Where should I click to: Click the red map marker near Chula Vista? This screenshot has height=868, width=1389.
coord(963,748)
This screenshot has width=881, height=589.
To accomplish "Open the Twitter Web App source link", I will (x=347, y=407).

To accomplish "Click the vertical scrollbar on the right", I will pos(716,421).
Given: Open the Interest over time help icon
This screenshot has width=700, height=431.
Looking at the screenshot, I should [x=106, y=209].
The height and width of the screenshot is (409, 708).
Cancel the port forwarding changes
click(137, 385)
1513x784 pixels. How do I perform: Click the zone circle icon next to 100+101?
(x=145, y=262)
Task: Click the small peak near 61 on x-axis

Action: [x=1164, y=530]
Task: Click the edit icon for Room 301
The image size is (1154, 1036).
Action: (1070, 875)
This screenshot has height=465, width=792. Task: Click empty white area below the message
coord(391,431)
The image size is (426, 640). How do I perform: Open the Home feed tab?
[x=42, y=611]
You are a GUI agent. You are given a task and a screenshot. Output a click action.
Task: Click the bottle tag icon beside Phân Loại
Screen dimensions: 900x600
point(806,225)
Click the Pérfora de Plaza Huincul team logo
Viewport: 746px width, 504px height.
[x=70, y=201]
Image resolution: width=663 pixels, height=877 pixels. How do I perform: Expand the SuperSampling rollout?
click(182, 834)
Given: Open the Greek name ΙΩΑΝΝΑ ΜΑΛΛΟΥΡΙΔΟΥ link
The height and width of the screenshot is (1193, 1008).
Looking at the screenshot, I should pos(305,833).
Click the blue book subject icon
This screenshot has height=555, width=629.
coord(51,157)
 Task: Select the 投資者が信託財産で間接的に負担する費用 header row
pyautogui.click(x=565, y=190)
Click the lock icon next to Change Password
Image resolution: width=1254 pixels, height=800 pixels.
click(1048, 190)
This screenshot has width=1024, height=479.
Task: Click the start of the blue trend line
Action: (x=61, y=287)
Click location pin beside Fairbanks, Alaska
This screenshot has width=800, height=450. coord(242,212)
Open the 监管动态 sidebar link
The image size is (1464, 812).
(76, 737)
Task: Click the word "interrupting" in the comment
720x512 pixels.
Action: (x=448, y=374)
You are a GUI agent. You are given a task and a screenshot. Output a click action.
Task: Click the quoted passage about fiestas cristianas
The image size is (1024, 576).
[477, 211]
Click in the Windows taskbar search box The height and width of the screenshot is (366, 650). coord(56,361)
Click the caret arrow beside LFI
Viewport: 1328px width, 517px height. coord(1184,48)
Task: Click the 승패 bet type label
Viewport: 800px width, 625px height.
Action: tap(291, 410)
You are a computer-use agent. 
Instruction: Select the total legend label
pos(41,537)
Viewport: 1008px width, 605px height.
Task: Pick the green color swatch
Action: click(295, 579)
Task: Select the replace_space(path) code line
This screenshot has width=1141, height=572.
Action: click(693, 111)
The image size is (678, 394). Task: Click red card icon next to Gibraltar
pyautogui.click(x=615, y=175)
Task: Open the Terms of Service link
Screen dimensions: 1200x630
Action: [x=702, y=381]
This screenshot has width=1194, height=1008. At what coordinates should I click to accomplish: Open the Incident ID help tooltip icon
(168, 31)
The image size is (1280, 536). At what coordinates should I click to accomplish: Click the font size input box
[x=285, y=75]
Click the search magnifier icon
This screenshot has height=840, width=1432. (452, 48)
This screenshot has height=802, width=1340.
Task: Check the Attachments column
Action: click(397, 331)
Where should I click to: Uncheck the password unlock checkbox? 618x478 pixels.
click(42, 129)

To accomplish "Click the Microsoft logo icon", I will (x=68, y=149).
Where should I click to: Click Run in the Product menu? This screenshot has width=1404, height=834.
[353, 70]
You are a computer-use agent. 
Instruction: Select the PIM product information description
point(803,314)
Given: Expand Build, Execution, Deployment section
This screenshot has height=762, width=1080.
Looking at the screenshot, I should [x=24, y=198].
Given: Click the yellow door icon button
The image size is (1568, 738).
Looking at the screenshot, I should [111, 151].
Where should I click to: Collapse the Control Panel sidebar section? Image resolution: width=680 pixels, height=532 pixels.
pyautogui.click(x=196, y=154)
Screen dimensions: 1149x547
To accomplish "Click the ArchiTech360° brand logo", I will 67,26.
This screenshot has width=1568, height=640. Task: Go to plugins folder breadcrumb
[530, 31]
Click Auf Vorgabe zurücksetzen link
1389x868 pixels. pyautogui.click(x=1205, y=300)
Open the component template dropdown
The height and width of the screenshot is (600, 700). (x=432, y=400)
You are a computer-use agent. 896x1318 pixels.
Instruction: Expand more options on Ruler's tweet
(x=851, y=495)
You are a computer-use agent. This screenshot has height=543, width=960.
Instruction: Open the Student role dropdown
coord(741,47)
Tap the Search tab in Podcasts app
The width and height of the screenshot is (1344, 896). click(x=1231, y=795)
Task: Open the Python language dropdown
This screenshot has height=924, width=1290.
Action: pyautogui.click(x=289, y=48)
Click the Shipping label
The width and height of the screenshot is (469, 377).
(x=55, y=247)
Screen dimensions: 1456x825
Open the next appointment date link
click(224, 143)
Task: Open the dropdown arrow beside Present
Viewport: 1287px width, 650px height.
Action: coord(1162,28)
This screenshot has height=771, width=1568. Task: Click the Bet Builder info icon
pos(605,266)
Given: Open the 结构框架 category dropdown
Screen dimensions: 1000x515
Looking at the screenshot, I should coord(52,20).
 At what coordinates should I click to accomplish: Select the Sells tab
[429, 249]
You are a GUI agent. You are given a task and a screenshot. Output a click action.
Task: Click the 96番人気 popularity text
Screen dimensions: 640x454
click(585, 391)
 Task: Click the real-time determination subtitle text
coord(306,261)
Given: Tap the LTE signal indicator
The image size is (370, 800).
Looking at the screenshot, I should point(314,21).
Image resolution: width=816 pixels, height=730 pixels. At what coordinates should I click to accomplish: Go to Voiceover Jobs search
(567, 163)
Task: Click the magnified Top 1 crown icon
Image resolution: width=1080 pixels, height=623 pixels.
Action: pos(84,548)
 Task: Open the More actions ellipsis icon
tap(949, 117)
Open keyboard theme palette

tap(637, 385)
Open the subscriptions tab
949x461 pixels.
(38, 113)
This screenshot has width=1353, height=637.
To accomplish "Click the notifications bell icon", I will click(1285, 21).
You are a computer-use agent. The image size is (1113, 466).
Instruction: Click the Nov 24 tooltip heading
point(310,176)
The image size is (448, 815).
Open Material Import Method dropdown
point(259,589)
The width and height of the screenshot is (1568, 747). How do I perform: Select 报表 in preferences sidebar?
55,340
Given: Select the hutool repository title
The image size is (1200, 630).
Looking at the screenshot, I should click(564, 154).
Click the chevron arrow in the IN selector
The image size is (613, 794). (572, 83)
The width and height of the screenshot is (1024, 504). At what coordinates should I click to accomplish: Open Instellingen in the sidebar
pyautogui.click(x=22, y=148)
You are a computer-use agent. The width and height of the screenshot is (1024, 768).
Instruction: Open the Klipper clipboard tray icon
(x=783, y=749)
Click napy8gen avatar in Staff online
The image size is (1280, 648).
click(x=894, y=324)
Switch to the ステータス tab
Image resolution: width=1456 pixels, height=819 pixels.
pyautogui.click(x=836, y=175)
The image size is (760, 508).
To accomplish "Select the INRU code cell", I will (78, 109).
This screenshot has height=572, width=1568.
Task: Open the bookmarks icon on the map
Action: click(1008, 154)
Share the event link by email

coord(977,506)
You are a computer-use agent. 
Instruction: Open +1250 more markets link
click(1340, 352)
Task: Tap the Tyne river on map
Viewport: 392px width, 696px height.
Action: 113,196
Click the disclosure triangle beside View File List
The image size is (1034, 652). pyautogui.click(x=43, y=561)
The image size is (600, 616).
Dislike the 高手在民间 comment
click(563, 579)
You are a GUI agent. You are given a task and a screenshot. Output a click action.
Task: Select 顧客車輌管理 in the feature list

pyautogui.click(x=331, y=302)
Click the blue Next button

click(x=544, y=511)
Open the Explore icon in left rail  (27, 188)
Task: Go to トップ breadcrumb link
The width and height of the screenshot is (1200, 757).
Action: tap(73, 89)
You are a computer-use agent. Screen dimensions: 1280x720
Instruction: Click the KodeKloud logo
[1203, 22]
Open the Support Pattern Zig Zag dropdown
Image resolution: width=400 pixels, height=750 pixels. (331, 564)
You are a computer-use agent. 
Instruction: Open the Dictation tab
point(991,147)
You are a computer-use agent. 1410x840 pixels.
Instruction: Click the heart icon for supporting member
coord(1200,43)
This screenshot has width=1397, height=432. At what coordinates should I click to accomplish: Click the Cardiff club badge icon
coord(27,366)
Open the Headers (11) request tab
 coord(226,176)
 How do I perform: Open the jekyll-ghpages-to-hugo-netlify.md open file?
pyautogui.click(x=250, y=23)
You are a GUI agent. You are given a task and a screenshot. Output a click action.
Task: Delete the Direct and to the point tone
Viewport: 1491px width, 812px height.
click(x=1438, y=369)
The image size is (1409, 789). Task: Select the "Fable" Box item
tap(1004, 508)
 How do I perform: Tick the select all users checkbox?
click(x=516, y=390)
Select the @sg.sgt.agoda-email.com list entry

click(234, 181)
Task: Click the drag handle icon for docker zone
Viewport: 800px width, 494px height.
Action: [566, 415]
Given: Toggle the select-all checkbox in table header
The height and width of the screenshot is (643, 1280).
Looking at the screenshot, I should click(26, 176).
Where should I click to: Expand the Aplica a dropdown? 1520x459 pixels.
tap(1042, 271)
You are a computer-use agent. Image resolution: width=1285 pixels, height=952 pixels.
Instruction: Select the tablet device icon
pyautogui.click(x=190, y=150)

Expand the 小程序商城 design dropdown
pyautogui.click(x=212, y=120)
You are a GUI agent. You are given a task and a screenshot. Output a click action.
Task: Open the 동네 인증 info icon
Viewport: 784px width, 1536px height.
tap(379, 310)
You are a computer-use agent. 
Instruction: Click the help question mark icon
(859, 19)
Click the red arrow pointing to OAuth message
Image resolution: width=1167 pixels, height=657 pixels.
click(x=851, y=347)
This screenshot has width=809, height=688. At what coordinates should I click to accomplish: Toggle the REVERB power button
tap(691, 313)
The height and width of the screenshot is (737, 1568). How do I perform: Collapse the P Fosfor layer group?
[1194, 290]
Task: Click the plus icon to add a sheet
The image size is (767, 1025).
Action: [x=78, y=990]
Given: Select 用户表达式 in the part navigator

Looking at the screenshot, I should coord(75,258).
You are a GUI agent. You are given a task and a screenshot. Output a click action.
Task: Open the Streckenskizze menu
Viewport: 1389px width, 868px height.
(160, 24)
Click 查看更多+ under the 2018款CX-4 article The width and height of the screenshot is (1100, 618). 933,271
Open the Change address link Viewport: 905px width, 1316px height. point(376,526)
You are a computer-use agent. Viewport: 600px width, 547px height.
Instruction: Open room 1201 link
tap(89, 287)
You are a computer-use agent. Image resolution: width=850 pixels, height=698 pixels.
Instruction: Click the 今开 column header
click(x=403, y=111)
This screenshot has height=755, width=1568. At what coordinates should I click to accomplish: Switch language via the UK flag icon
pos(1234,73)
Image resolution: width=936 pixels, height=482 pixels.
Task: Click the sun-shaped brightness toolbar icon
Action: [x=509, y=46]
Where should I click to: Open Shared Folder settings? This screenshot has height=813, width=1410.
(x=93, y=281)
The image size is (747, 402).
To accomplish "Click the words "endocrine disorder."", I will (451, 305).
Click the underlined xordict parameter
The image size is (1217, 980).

▸ Task requirements
Give the exact lines, and only those, from the line containing "The width and height of the screenshot is (1200, 757)." through the line containing "You are a computer-use agent. 1410x840" in the entries above.

▸ Exercise solution
The width and height of the screenshot is (1200, 757).
Action: tap(73, 89)
You are a computer-use agent. Screen dimensions: 1280x720
Instruction: Click the KodeKloud logo
[1203, 22]
Open the Support Pattern Zig Zag dropdown
Image resolution: width=400 pixels, height=750 pixels. (331, 564)
You are a computer-use agent. 
Instruction: Open the Dictation tab
point(991,147)
You are a computer-use agent. 1410x840 pixels.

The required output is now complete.